Talking about impersonating people, I have seen that happening and it is one of those things that is very hard to deal with just like it is hard to fight impersonators in real world if they are projecting themselves as you and I somewhere else. This is for the people who are approving those comments to decide if the personal is impersonating or it it is the real person. It just puts some extra work on the blogger who is receiving such a comment.,,,
Hi Lisa & Kumar 🙂
@ Kumar: I don’t think that you can save some bandwidth. Actually I have to rephrase it: you can do it, but you won’t be willing to pay the price…
Banning the IP won’t help you. The same spambot doesn’t always use the same IP. You have to ban countries (all IPs). Would you do it? 😉
@Lisa: Those infolinks are funny. Never used them, so I don’t know whether they are setup correctly or not. Kumar’s comment includes such a link for the wording “one of those” – I don’t think that is anyone willing to kill their time and click on such a keyword. Actually that wording isn’t a keyword, and that’s the problem 😉 The article itself includes such fake keywords, such as “check your” or “what”. You may want to check what’s wrong with these infolinks.
That’s me again. I see that some infolinks are changed when the page is refreshed. So you may not see the infolinks I referred to. I don’t see myself some of them. Now I see some new funny “keywords” such as “looking for” 😉
Thanks again Adrian, I can always count on you for being so observant 🙂 Have a great day.
Thanks Adrian, I will have to check that out, been offline a bit more than I’d like this past week so hadn’t noticed. I appreciate the feedback and will be an upcoming post about them as well.
Hi Kumar, here is what I found to answer your question: Test that your robots.txt is working as expected. The Test robots.txt tool on the Blocked URLs page (under Health) lets you see exactly how Googlebot will interpret the contents of your robots.txt file. The Google user-agent is (appropriately enough) Googlebot.
The Fetch as Google tool in Webmaster Tools helps you understand exactly how your site appears to Googlebot. This can be very useful when troubleshooting problems with your site’s content or discoverability in search results.
It sure can be hard when approving comments from first time folks at the blog. I always check out their websites, their email address, etc and see how it all matches up or not. If not it goess right to spam.

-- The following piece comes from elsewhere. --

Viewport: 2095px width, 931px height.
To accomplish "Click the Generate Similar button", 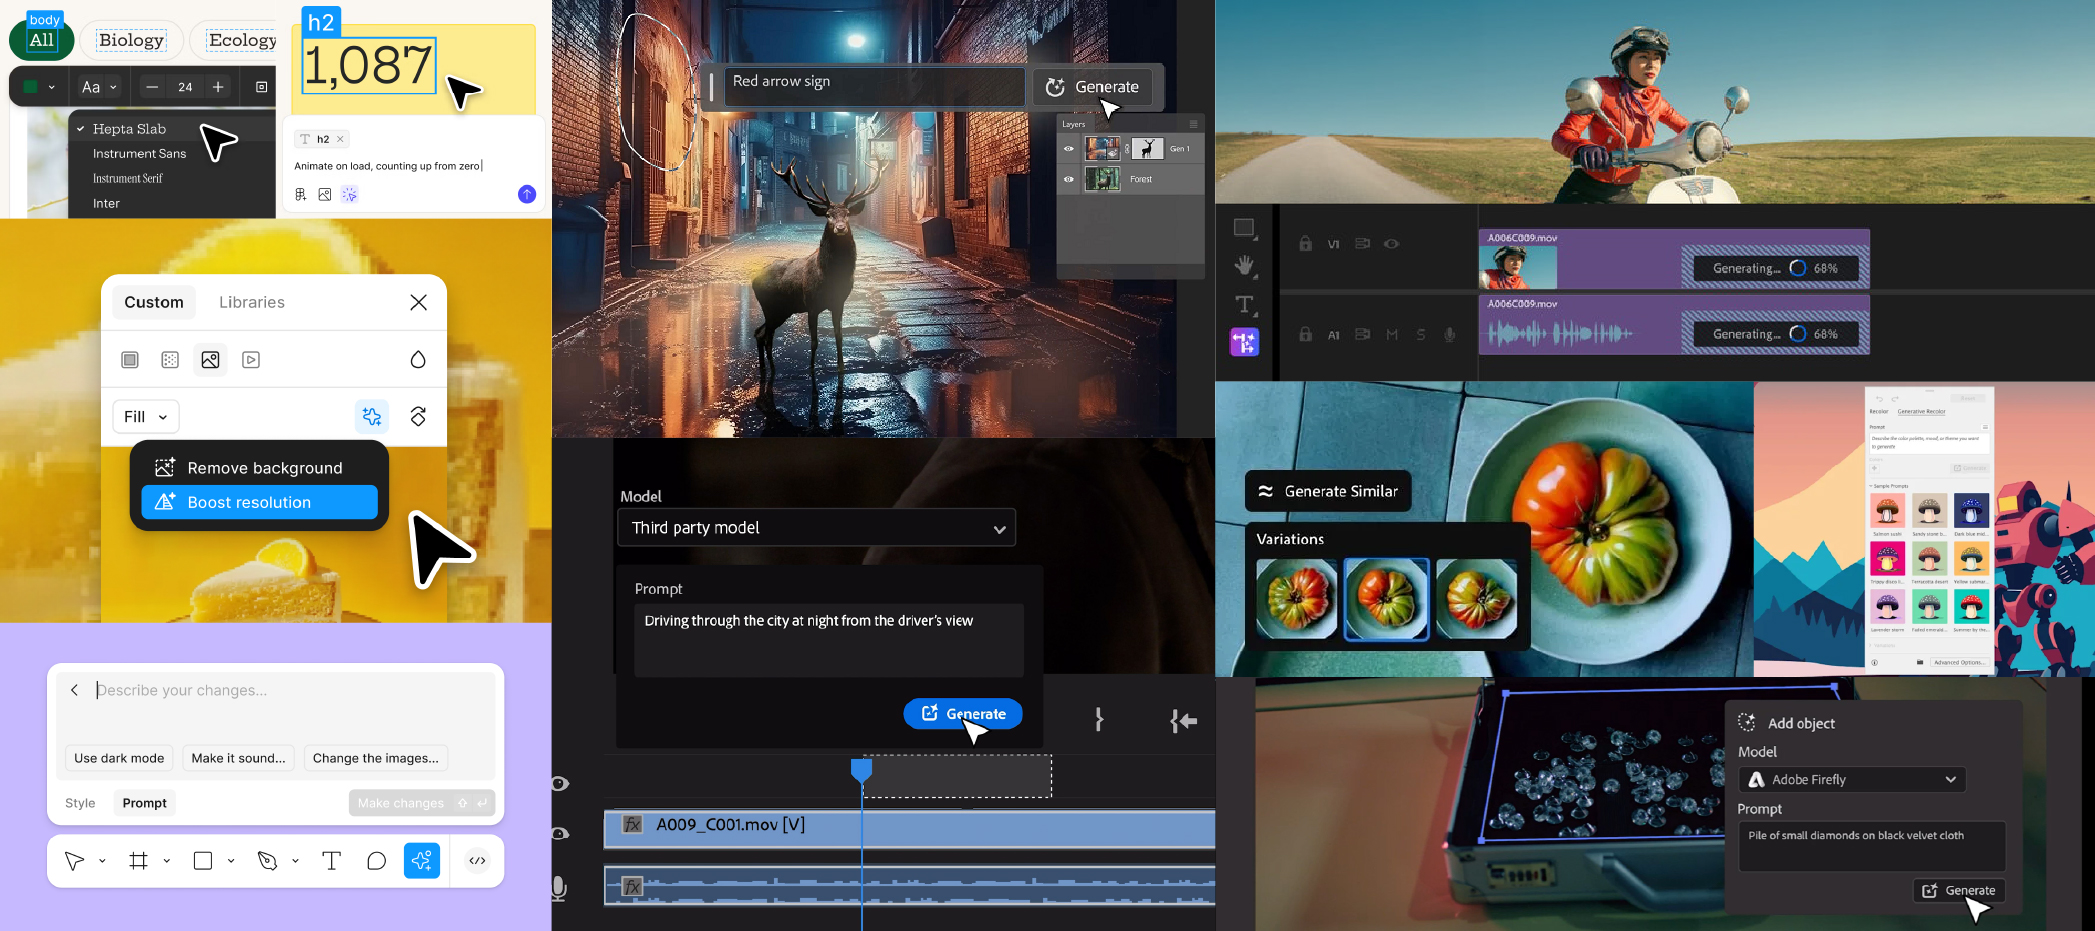I will (x=1328, y=491).
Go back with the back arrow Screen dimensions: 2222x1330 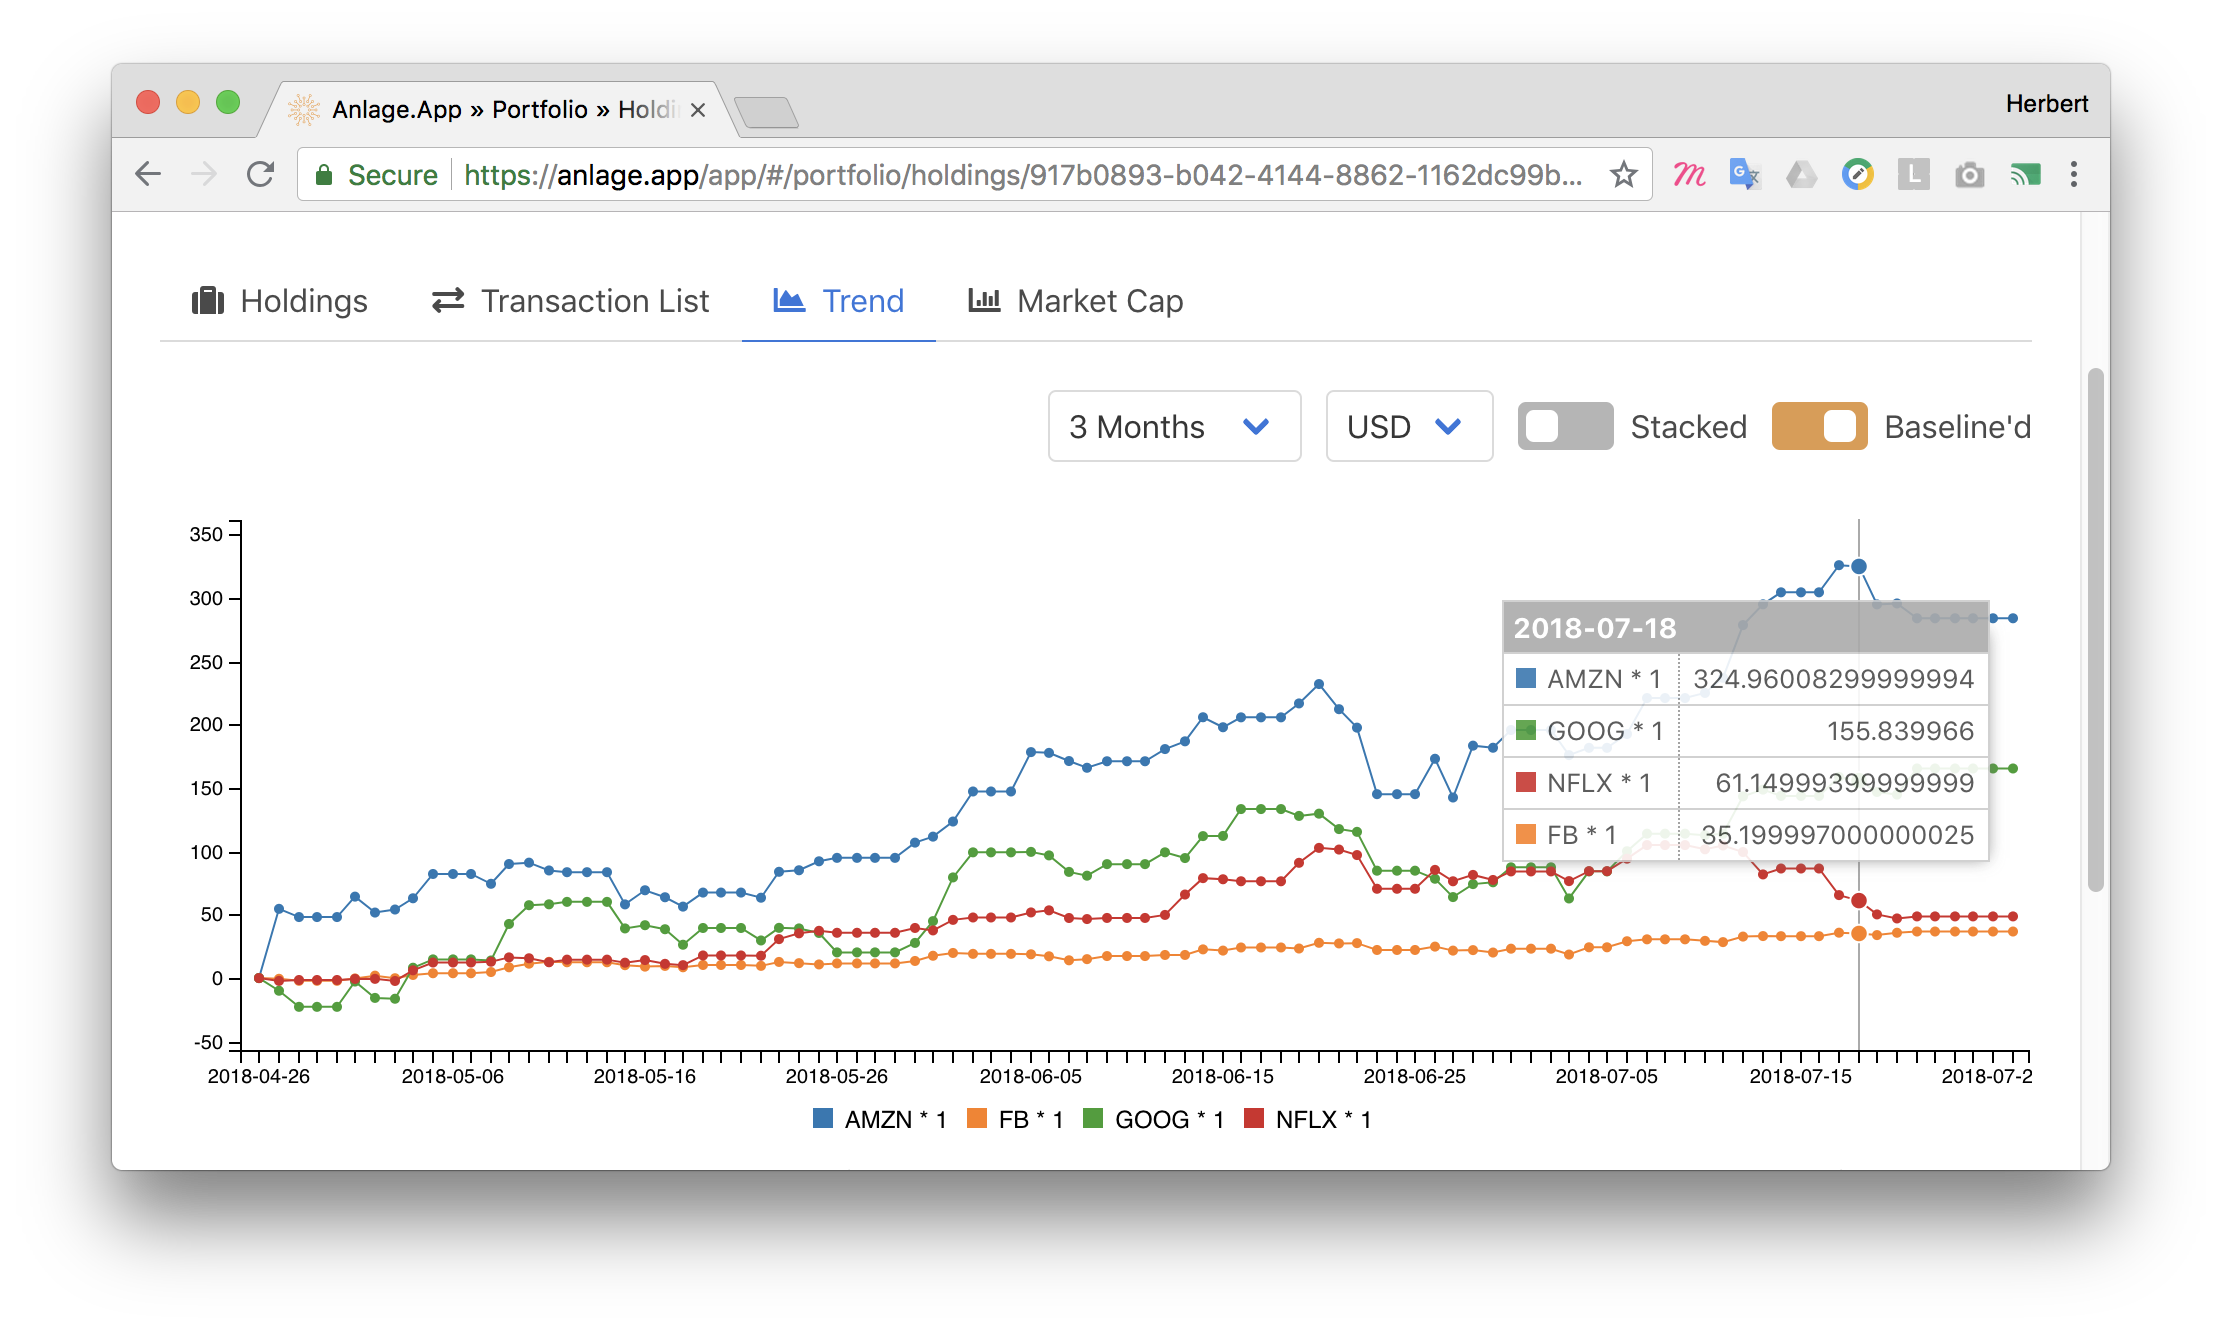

Thank you for coming by Kumar and for asking a great question. Have a wonderful rest of the week there.
You can lock out the fake bots away from your sites if you are using the Wordfence plugin. The option is available for both free and premium versions. Not sure of any other third party applications or Google service though.
Interesting infographic, though I wasn’t aware that Google-bots only crawl 4 page on each visit. I belong to India and I’m disappointed to know that Fake bots comes from India too. 🙁
Pankaj, I was disappointed about so many bots from the United States 🙁 I guess every country has some. Thank you for coming by Pankaj and have a great rest of the week there.